Zahrah E. Preble Hodge (August 17, 1880 – April 27, 1934), born Ethel Leila Preble, was an American writer and performer. She wrote about the indigenous cultures of California and the American Southwest, and her dances, songs, and costumes were inspired by this interest.

==Early life and education==
Preble was born in San Francisco, California, the daughter of Charles Sumner Preble and Ella Melana Thomson Preble. She studied music at the University of California, Berkeley, graduating in 1906. She was vice-president of the Theta Rho Club at Berkeley.

==Career==
In 1907, Preble was one of the organizers of a "psychical research society" in Berkeley. Preble gave a joint recital with soprano Doris Schnabel at the Greek Theater in Berkeley in 1909, before an audience of six thousand. By 1909, Preble, who was white, danced and sang in beaded, fringed costumes with a feather headdress and blanket wrap in an impersonation meant to evoke indigenous cultures of California and the American Southwest. As part of her performing persona, she claimed a spiritual connection with Zuñi culture. She sang Indianist works by Charles Wakefield Cadman and Carlos Troyer. She performed in Berkeley and San Francisco, and at the Panama–Pacific International Exposition in 1915.

Preble was music director at a high school school in Escondido from 1917 to 1918. She worked at the Pala Indian Reservation School in 1919, and was active in the Camp Fire Girls, as a summer camp director and artistic advisor. From 1921 to 1922 she coached a high school drama program in the Panama Canal Zone. She moved to New York City in 1922, and made recordings on the Victor label in 1923. She accompanied Frederick Webb Hodge on an archaeological expedition to the Hawikuh Ruins in New Mexico, to study Zuñi music and domestic arrangements.

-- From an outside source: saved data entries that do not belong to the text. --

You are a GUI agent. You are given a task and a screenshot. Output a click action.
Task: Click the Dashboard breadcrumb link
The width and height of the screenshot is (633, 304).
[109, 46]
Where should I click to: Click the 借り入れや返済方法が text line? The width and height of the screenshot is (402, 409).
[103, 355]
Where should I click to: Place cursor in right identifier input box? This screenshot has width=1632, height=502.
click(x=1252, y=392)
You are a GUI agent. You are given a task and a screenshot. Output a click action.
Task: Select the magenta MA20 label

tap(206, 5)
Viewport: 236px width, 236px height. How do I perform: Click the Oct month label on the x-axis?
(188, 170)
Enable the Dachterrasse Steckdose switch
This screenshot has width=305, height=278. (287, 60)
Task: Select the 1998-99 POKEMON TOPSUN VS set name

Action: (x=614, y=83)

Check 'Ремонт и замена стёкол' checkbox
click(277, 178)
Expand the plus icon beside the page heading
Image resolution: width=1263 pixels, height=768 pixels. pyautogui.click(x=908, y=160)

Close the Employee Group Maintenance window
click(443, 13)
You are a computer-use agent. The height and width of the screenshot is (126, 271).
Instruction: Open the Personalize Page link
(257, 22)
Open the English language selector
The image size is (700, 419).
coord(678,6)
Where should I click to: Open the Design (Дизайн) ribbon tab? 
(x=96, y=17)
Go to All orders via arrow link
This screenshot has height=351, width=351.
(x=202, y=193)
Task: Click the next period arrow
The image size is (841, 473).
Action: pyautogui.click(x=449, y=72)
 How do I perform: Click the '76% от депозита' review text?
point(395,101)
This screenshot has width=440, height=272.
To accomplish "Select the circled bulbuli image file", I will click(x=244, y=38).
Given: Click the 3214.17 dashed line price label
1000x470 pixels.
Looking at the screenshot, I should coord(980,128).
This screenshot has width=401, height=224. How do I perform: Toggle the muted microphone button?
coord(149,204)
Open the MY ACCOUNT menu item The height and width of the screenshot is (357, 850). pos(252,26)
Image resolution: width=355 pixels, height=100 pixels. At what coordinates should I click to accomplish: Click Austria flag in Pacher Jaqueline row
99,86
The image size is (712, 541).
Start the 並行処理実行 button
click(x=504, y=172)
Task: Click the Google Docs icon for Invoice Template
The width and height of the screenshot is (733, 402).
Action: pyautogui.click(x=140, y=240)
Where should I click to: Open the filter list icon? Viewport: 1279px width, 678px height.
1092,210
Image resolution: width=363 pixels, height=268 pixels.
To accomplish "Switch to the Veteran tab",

She returned to California with her husband in 1931, when he became director of the Southwest Museum.

==Publications==
Preble wrote articles for popular and specialized publications, including The Oil Miller, The Forecast and Sportlife. She also wrote genre fiction, and a children's book, illustrated by her sister Donna Louisa Preble.
- "The Habit of Respecting Property Rights" (1923, article)
- "Home Education: Burbanking Your Child" (1923, article)
- "Home Education: Persistent Misbehavior in Small Children" (1924, article)
- "Catching Motion on the Wing" (1925, fiction)
- "Speaking of Men: Eight Lives for a Horse" (1926, fiction)
- "The Oldest Sport in America: The Stick-Race of the Indians of the Southwest" (1926, article)
- "The Twin Bracelets" (1927, fiction)
- "The Mexican of Tortillas and Frijoles" (1928, article)
- "The Dying Tree" (1932, a poem)
- "Marie Martinez: Indian Master Potter" (1933, article)
- Tomar of Siba: The Story of a Gabrielino Indian Boy of Southern California (1933, children's book)
- "How to Make an Inexpensive Screen" (1934, article)

==Personal life==
Preble married anthropologist and museum director Frederick Webb Hodge in 1927. She died from liver cancer in 1934, at the age of 53, in South Pasadena, California. The Autry Museum of the American West has a collection of photographs by Zahrah Preble Hodge.